[Task to complete]
Reproduce the passage below on the origins of life and cognition word for word, from its first sentence to its last.

We do not have any clear definition of life, but we can point to some characteristics of life that are known to be largely absent in the non-living world, such as function, aim, goal, communication, use of symbols, or cognition in general.

Traditionally, the question of Origins of Life has been studied in a one-dimensional reductionistic way, as a question of how the building blocks of non-living matter were reconfigured dynamically to exhibit life as a process layered on the more complex building blocks of the organic chemistry underlying living matter.  However, such a reductionistic model is only one approach.  It would be like studying the bits and pieces of a watch, or a computer, or an airplane, investigating how they are all connected, without a real understanding of time keeping, or algorithms, or hydrodynamics of air flow over wings.

Cognition too, has traditionally only been studied by breaking down cognitive functions to gain insight into their compositional subsystems, by introducing black boxes that fail to explain underlying mechanisms and are not detailed enough to realistically validate the model. The concept of cognition though, is information-based, and can be defined out of the frame of human abilities, in any system gathering the required properties for its emergence.

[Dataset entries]
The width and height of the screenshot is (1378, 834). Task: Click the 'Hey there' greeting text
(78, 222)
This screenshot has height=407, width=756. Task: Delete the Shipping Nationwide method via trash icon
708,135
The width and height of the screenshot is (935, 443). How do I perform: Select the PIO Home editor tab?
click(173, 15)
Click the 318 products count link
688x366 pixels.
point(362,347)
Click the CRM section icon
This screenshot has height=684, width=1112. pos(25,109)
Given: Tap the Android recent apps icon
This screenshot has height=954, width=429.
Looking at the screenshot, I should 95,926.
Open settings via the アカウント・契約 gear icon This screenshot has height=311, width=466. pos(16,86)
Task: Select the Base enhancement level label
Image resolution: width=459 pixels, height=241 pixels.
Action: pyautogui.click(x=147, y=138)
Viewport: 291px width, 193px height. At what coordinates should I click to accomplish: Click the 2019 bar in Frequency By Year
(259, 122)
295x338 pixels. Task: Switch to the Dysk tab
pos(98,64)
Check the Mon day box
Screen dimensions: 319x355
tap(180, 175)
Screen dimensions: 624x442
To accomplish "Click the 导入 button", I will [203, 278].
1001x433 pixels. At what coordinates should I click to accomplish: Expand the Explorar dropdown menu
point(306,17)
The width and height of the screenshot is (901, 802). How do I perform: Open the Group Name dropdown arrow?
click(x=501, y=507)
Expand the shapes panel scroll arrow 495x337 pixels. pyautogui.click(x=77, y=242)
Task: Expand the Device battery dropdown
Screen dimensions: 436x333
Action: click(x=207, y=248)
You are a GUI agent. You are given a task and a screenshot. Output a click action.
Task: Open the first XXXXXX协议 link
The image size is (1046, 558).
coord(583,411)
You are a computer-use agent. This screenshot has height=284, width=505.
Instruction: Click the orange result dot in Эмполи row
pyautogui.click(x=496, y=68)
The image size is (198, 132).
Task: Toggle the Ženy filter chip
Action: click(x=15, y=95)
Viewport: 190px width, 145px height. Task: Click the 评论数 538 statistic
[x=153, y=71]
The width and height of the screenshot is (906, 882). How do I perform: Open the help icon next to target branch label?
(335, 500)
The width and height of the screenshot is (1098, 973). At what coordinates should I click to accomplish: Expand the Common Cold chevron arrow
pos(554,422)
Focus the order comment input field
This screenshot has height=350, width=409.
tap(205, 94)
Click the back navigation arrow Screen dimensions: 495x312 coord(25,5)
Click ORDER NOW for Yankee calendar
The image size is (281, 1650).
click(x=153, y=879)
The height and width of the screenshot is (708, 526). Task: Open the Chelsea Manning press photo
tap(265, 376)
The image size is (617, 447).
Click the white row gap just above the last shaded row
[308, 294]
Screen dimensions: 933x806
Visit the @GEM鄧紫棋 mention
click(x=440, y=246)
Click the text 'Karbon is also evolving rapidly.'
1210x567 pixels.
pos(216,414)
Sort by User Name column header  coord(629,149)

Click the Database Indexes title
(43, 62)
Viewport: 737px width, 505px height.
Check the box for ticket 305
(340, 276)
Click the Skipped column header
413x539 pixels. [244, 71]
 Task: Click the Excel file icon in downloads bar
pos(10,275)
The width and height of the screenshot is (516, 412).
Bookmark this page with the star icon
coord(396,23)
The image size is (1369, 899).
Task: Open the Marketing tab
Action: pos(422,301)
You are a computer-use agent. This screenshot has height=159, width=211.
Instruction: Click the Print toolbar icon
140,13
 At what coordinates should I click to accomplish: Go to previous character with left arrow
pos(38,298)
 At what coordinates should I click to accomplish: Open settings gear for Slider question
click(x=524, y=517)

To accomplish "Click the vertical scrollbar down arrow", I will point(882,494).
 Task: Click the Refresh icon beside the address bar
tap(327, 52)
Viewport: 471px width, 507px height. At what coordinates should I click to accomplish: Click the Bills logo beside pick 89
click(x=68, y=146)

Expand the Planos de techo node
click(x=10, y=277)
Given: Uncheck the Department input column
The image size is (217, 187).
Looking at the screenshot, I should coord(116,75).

[Written response]
We do not have any clear definition of life, but we can point to some characteristics of life that are known to be largely absent in the non-living world, such as function, aim, goal, communication, use of symbols, or cognition in general.

Traditionally, the question of Origins of Life has been studied in a one-dimensional reductionistic way, as a question of how the building blocks of non-living matter were reconfigured dynamically to exhibit life as a process layered on the more complex building blocks of the organic chemistry underlying living matter.  However, such a reductionistic model is only one approach.  It would be like studying the bits and pieces of a watch, or a computer, or an airplane, investigating how they are all connected, without a real understanding of time keeping, or algorithms, or hydrodynamics of air flow over wings.

Cognition too, has traditionally only been studied by breaking down cognitive functions to gain insight into their compositional subsystems, by introducing black boxes that fail to explain underlying mechanisms and are not detailed enough to realistically validate the model. The concept of cognition though, is information-based, and can be defined out of the frame of human abilities, in any system gathering the required properties for its emergence.